DIRECTIONS:
Would you retype, word for word, the line with "Ремонт ноутбуков LG (122, 513)" and every line after it through the end of the records below?

● ● ● ● ●

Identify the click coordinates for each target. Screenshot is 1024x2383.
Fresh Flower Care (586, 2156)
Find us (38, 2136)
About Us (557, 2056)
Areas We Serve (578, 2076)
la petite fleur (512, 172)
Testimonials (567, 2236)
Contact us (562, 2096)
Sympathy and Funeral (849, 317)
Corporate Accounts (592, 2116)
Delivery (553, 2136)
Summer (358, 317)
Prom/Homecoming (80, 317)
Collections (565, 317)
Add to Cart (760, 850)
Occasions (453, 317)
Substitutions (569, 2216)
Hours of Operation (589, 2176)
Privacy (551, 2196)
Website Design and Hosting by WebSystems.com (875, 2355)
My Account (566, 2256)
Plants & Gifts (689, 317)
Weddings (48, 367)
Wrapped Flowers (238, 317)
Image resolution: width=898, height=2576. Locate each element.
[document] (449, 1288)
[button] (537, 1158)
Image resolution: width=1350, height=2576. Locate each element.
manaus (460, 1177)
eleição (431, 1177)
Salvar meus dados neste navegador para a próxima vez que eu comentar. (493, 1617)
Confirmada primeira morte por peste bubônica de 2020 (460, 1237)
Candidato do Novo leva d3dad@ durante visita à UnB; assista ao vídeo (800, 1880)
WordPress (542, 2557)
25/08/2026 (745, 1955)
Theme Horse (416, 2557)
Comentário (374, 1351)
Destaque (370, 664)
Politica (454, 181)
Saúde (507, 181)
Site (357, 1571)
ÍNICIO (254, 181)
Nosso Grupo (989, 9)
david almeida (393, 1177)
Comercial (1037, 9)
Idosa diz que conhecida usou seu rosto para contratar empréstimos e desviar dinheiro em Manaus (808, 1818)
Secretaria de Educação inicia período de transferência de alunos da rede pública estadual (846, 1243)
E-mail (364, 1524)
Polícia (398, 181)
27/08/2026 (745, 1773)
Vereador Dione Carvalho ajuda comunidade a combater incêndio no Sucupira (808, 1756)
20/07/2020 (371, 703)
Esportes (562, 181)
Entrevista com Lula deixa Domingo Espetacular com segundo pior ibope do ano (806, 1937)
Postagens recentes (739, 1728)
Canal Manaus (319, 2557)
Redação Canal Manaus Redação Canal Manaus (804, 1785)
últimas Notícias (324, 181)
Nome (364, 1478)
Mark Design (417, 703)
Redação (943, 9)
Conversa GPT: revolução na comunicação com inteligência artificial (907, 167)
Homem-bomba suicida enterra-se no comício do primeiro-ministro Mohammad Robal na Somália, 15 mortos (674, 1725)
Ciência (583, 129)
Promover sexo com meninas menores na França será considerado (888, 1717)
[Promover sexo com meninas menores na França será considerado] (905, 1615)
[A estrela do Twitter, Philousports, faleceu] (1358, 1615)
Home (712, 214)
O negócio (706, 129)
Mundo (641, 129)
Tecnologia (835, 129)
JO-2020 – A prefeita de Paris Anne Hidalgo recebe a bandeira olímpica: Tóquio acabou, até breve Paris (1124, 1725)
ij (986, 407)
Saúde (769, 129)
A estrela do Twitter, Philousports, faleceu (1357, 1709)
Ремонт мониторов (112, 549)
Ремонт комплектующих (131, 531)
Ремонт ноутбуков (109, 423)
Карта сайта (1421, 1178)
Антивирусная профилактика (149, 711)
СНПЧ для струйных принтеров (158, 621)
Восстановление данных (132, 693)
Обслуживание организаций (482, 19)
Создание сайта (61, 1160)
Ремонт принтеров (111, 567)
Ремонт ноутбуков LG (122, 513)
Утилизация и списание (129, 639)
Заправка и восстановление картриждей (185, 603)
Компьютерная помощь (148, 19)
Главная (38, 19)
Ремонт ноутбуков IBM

● ● ● ● ●

EXPECTED OUTPUT:
Ремонт ноутбуков LG (122, 513)
Утилизация и списание (129, 639)
Заправка и восстановление картриждей (185, 603)
Компьютерная помощь (148, 19)
Главная (38, 19)
Ремонт ноутбуков IBM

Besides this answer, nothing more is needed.